In 1978 Dr. Bryant served as a member of the U.S. delegation to the International Conference on Primary Health Care in Alma Ata, Kazakhstan, then a part of the USSR. The first international gathering to recognize the need to reach out beyond existing hospital structures, Alma Ata affirmed that "no one would be left out." Its very name became a catchword for the fundamental doctrine of "health for all."

In 1985, his input was sought in the creation of Aga Khan University in Karachi, Pakistan. What began as a consultancy blossomed into an appointment. Dr. Bryant was named Noordin M. Thobani Professor and founding chairman of the Department of Community Health Sciences, a position he held until 1993, when he retired as emeritus professor. In the course of those eight years, Dr. Bryant helped design the curriculum and build the faculty of what became the university's largest department.

Dr. Bryant has been a member of the Institute of Medicine of the National Academy of Sciences; he served a tenure as chairman of the Christian Medical Commission of the World Council of Churches, advising that group on how best to continue to participate in health-care delivery in newly independent African states. He helped the council shift its focus from an exclusive dependence on mission hospitals.

As a member since 1982 and president since 1990 of the Council for International Organizations of Medical Sciences, he helped organize a number of international conferences on health policy, ethics and human values, and various aspects of the international pharmaceutical industry. This role has led to many cooperative efforts with the Islamic Organization for Medical Sciences, to which he was a trusted adviser.

Since the mid-1970s, he has served as a consultant to, and subsequently joined the board of, Hôpital Albert Schweitzer in Haiti.

In 1998, Dr. Bryant engaged in co-organizing a WHO conference in Geneva on equity in health-care delivery. This work expanded into a series of workshops on the ethics of health-care delivery, sponsored by the Rockefeller Foundation, and workshops were held in Pakistan, Thailand, Mexico, and Colombia.
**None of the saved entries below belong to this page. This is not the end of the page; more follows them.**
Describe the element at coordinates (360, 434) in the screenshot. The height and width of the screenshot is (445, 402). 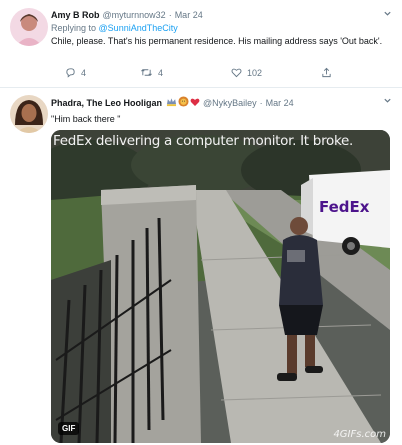
I see `gif-watermark: 4GIFs.com` at that location.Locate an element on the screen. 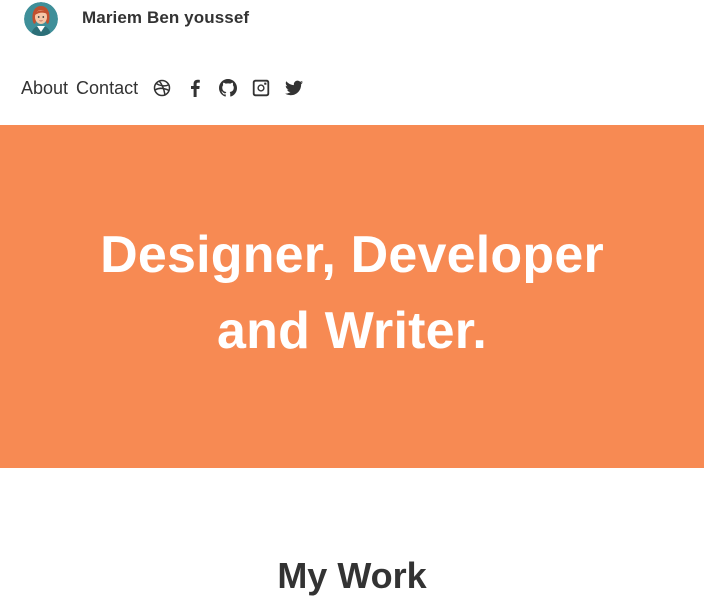  nav-link-contact: Contact is located at coordinates (107, 88).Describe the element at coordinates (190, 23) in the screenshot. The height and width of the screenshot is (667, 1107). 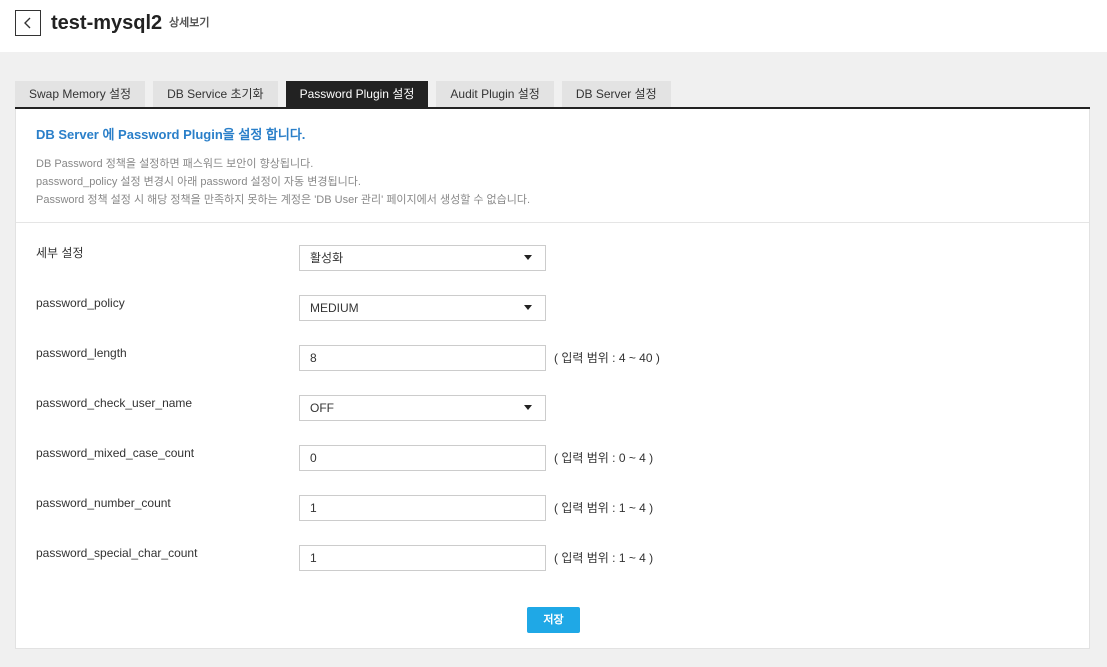
I see `page-subtitle: 상세보기` at that location.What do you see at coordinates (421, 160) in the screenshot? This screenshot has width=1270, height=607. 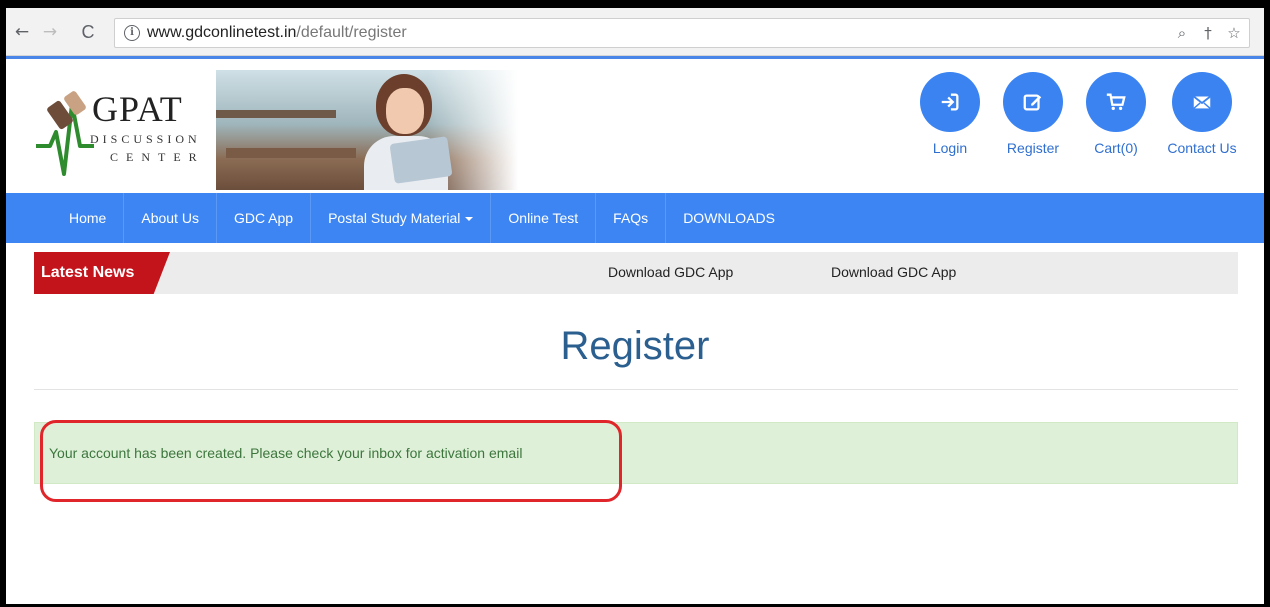 I see `banner-tablet` at bounding box center [421, 160].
He helped the government of Thailand cope with a serious "brain drain" of its physicians from rural to urban areas. He helped create and taught at the Tropical Institute for Community Health and Development for Africa in Kisumu, Kenya, and lent his guidance to students and faculty in the development there of community-based Orphan Care Support Systems. Among other projects, he is participated in an effort to develop the Pakistan-India Forum for Health and Well-Being as a binational health research collaboration in the interest of peace.

Recipient in 2000 of the Life Time Achievement Award for Excellence in International Health of the American Public Health Association and in 2001 of an honorary doctorate of science degree from the University of Arizona. He is author or co-author of multiple books and monographs.

==Retirement==
He lived in a retirement community in Charlottesville, Virginia. Each summer, he worked in Kenya, teaching in Kisumu at the Tropical Institute for Community Health and Development. He also worked with UN Habitat, Nairobi, on the problems of Aids Orphans and Vulnerable Children in the Urban Slums of Africa.

In 2011 he received the Gordon Wyon Award from the American Public Health Association for his outstanding contribution to Community-Based Public Health.

Bryant died on July 5, 2017, in the retirement community of Westminster Canterbury of the Blue Ridge, Charlottesville, Virginia aged 92.